Exercise instructions: The answer consists solely of the data below, reproduced exactly.
**** Supplied data ****
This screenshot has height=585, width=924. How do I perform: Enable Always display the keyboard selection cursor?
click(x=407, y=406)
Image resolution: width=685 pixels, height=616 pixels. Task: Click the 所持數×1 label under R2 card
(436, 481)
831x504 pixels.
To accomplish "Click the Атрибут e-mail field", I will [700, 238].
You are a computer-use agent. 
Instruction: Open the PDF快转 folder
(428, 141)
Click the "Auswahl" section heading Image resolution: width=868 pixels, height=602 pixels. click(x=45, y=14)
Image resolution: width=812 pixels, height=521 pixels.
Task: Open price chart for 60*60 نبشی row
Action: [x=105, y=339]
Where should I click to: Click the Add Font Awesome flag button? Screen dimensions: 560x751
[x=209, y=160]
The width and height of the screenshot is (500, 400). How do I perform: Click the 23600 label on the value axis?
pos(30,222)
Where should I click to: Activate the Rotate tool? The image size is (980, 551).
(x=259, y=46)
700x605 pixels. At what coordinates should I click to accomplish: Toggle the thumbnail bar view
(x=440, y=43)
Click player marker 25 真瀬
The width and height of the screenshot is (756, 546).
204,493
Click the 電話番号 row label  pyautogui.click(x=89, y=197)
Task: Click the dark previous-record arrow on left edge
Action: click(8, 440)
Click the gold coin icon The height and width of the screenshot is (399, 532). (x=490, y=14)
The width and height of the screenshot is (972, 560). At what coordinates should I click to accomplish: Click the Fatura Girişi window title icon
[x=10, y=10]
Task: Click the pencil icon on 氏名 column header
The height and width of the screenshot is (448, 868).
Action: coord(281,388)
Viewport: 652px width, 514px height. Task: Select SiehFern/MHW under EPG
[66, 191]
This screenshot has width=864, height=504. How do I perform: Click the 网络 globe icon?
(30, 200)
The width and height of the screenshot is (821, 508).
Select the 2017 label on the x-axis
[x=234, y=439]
****
Reply:
This screenshot has height=585, width=924. How do I perform: Enable Always display the keyboard selection cursor?
click(x=407, y=406)
Image resolution: width=685 pixels, height=616 pixels. Task: Click the 所持數×1 label under R2 card
(436, 481)
831x504 pixels.
To accomplish "Click the Атрибут e-mail field", I will [700, 238].
You are a computer-use agent. 
Instruction: Open the PDF快转 folder
(428, 141)
Click the "Auswahl" section heading Image resolution: width=868 pixels, height=602 pixels. click(x=45, y=14)
Image resolution: width=812 pixels, height=521 pixels.
Task: Open price chart for 60*60 نبشی row
Action: [x=105, y=339]
Where should I click to: Click the Add Font Awesome flag button? Screen dimensions: 560x751
[x=209, y=160]
The width and height of the screenshot is (500, 400). How do I perform: Click the 23600 label on the value axis?
pos(30,222)
Where should I click to: Activate the Rotate tool? The image size is (980, 551).
(x=259, y=46)
700x605 pixels. At what coordinates should I click to accomplish: Toggle the thumbnail bar view
(x=440, y=43)
Click player marker 25 真瀬
The width and height of the screenshot is (756, 546).
204,493
Click the 電話番号 row label  pyautogui.click(x=89, y=197)
Task: Click the dark previous-record arrow on left edge
Action: click(8, 440)
Click the gold coin icon The height and width of the screenshot is (399, 532). (x=490, y=14)
The width and height of the screenshot is (972, 560). At what coordinates should I click to accomplish: Click the Fatura Girişi window title icon
[x=10, y=10]
Task: Click the pencil icon on 氏名 column header
The height and width of the screenshot is (448, 868).
Action: coord(281,388)
Viewport: 652px width, 514px height. Task: Select SiehFern/MHW under EPG
[66, 191]
This screenshot has width=864, height=504. How do I perform: Click the 网络 globe icon?
(30, 200)
The width and height of the screenshot is (821, 508).
Select the 2017 label on the x-axis
[x=234, y=439]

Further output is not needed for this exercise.